Extrait de page:
++++++
Les CIVE d’hiver récoltées pour la méthanisation sont fréquemment humides. Les risques de production d’effluents d’ensilage sont bien réels. Les stratégies de culture et de récolte doivent être adaptées pour réduire ces volumes d’effluents, pénalisant pour le rendement méthanogène et l’environnement.

Jus de silo

Lors du stockage par ensilage de plantes récoltées humides, d’importants volumes d’effluents liquides – ou jus de silo - peuvent être produits. Ces volumes sont fortement réduits à partir d’un taux de matière sèche à la récolte de 30 %. Or, les CIVE sont fréquemment récoltées à des taux inférieurs.

L’humidité à la récolte permet d’estimer le volume d’effluent produit grâce aux méthodes de Bastiman (1986) et Sutter (1957) - figure 1. Il varie également selon la plante, la hauteur du silo, la densité de tassement et la finesse de hachage.

Figure 1 : Estimation du volume de jus d'ensilage produit en fonction du taux de matières sèches de la récolte
Figure 1: Estimation du volume de jus d'ensilage produit en fonction du taux de matières sèches de la récolte

Les jus de silos sont riches en composés organiques et minéraux. Ils ont également des propriétés corrosives (tableau 1). En comparaison avec des lisiers, la concentration en matière organique des jus d’ensilage peut atteindre des valeurs 10 fois supérieures, et celle des différents éléments nutritifs (azote, phosphore et potassium) atteignent des valeurs similaires (Omafra, 2015).

Tableau 1 : Principales caractéristiques des jus d’ensilage - Valeurs moyennes (min – max) - Issu de Gebrehanna et al., 2014
Tableau 1 : Principales caractéristiques des jus d’ensilage - Valeurs moyennes (min – max) - Issu de Gebrehanna et al., 2014

Pour les plantes les plus humides, plus de 10 % du potentiel méthanogène de la récolte peut s’écouler dans les jus (figure 2).
++++++
Données:
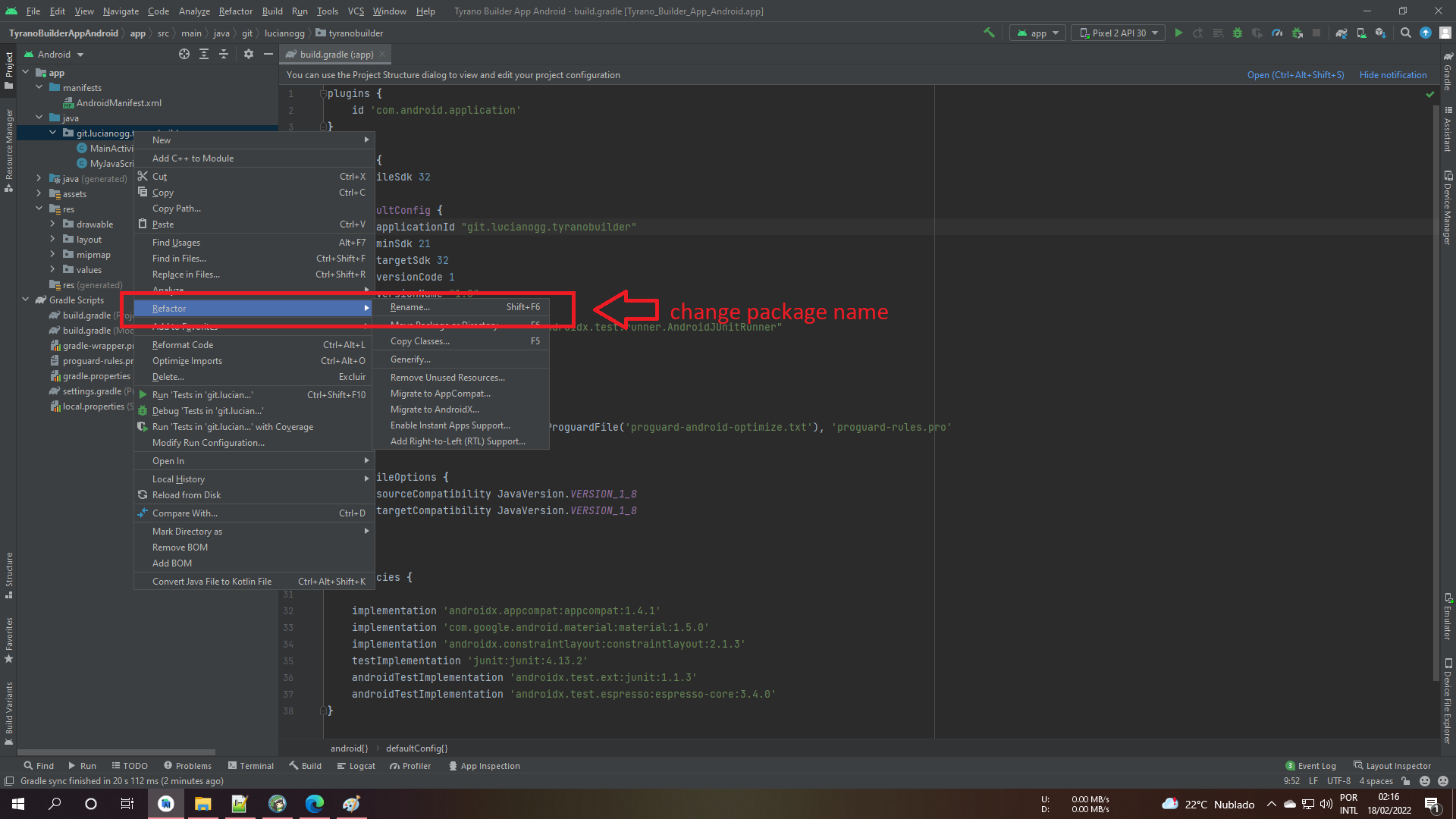This screenshot has height=819, width=1456.
Task: Open the Pixel 2 API 30 device dropdown
Action: pyautogui.click(x=1119, y=33)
++++++
Exercice proposé:
Mettez à jour le texte sur les jus d'ensilage, de « Lors du stockage » à « finesse de hachage. », en remplaçant « densité de tassement » par « vitesse de tassement ». Le matériel fourni ne joue aucun rôle ici.

Réponse attendue:
Lors du stockage par ensilage de plantes récoltées humides, d’importants volumes d’effluents liquides – ou jus de silo - peuvent être produits. Ces volumes sont fortement réduits à partir d’un taux de matière sèche à la récolte de 30 %. Or, les CIVE sont fréquemment récoltées à des taux inférieurs.

L’humidité à la récolte permet d’estimer le volume d’effluent produit grâce aux méthodes de Bastiman (1986) et Sutter (1957) - figure 1. Il varie également selon la plante, la hauteur du silo, la vitesse de tassement et la finesse de hachage.